The Paying Guests by Sarah Waters

The British author, Sarah Waters, is no stranger to the Man Booker award. She was first shortlisted for the prize in 2002 for her spell-binding Dickensian masterpiece, Fingersmith. Then came The Night Watch in 2006, followed by the ghost story, The Little Stranger (2009). Both are set in 1940s England and were shortlisted for the Booker.

The amount of historical research done for her latest crime novel, The Paying Guests, is evident from start to finish. Set in 1922 London, it focuses on a mother, aged 55, and daughter, aged 26, reeling from financial and personal losses. Frances Wray has lost both of her brothers in WWI, as well as her father some time later. Now, with barely enough savings to keep their home, Frances and her mother decide to rent out the rooms upstairs.

"The Paying Guests," as the boarders are referred to, are from the lower middle classes - the new "clerk class." Leonard Barber works in an office; his wife, Lilian, lounges about the house in theatrical clothes. The unhappy details of their marriage gradually become known to the reader as Frances ease-drops on their conversations.

The most sympathetic character in the book is Frances. A former suffragette, she once had dreams of a bohemian life. She and her friend, Christine, hoped to make a life together and support themselves by working. This is a new life choice for post-Edwardian women. But loss of her father and brothers, coupled with her mother's sheer helplessness, make this dream impossible. Admirably, Frances never feels sorry for herself. She goes about her days immersing herself in the tasks at hand.

Waters' prose is lyrical as she uses the condition of the newly washed floor as a metaphor for life in general and Frances' life in particular.

How pleasing each glossy tile was. The gloss would fade in about five minutes as the surface dried; but everything faded. The vital thing was to make the most of the moments of brightness. There was no point in dwelling on the scuffs...She had--what did she have?--Little pleasures like this. Little successes in the kitchen. The cigarette at the end of the day. Cinema with her mother on a Wednesday. Regular trips into Town.  (p. 24)

One feels absolutely transported--lulled by the quiet observations of our protagonist. And just when the reader feels secure in the story being told--midway through this 550+ page book--everything changes. A completely new plot unfolds. Frances' attraction to Lillian builds very gradually, as does their mutual passion. And then something shocking happens--a point of no return for Frances and Lillian. Passion is followed by murder. Nail-biting suspense replaces the slow pace of what seemed to be a gentle, domestic drama.

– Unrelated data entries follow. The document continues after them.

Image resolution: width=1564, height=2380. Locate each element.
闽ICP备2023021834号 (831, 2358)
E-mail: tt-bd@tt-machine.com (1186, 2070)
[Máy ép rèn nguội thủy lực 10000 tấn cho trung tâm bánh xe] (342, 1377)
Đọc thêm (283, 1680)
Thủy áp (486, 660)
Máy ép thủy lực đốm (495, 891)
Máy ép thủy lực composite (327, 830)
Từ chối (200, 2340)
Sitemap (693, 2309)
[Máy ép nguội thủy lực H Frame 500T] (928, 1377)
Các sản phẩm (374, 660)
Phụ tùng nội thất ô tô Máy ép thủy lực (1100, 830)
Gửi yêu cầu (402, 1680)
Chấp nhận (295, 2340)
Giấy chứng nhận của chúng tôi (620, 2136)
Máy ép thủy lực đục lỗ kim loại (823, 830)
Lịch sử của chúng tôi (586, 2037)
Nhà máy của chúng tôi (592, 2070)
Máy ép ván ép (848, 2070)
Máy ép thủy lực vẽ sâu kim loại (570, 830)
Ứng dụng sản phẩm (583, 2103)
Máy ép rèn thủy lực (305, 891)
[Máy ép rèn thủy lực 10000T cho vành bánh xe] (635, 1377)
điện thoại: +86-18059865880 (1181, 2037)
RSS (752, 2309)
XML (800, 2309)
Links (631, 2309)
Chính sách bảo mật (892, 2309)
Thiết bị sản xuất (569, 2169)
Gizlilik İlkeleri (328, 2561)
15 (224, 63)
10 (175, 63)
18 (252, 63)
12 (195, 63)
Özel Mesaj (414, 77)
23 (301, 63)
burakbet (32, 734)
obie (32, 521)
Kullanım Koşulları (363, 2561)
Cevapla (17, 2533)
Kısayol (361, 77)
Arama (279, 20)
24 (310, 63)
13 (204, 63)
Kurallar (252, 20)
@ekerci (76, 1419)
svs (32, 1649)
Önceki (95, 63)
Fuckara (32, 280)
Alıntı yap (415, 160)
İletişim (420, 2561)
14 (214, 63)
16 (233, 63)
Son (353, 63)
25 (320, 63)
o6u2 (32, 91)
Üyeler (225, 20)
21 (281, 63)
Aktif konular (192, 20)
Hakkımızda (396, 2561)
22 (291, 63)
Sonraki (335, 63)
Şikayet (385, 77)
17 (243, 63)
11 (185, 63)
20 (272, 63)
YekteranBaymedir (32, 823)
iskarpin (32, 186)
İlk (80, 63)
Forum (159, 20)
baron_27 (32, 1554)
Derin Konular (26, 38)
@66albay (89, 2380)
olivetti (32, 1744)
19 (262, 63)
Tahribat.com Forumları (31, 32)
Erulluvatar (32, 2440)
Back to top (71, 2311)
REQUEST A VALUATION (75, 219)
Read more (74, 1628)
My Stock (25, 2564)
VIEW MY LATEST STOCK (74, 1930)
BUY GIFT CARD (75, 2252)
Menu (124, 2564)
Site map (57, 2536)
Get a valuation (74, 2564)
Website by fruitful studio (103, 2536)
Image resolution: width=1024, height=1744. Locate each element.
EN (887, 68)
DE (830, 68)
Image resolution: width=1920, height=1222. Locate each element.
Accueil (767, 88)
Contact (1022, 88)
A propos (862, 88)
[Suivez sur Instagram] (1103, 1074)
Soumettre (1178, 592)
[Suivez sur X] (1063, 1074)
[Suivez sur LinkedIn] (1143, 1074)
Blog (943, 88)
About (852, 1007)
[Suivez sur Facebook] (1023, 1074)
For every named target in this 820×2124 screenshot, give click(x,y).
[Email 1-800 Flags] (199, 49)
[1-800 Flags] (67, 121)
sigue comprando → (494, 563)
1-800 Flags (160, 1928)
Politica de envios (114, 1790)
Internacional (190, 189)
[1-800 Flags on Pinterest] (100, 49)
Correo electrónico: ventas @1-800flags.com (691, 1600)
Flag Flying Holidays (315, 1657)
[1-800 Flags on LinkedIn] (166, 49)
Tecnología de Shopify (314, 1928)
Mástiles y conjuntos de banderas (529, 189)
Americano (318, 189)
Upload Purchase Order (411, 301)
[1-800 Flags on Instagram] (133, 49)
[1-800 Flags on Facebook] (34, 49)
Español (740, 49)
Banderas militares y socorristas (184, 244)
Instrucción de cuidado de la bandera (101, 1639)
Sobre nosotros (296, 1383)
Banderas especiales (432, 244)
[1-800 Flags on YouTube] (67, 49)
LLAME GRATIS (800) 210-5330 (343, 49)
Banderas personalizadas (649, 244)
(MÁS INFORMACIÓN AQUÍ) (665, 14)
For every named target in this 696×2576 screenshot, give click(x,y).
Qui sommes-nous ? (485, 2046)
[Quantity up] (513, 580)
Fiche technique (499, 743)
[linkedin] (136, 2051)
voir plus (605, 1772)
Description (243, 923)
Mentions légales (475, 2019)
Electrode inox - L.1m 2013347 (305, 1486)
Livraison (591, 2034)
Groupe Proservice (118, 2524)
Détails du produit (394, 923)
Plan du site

Sarah Waters masterfully analyzes an ethical dilemma and "the corrosive psychology of guilt." To quote Elizabeth Lowry of The Wall Street Journal:

The pressure that remorse and moral responsibility bring to bear on their love affair is unpacked with exquisite pathos, so that whether their relationship will survive at all remains uncertain until the very
last paragraph. It is a finely tweaked conclusion to an unnerving novel in which, in the end, almost everyone pays.

The Wall Street Journal online, September 19, 2014

If you are a fan of period literature, fine prose, or erotic thrillers, The Paying Guests is not to be missed.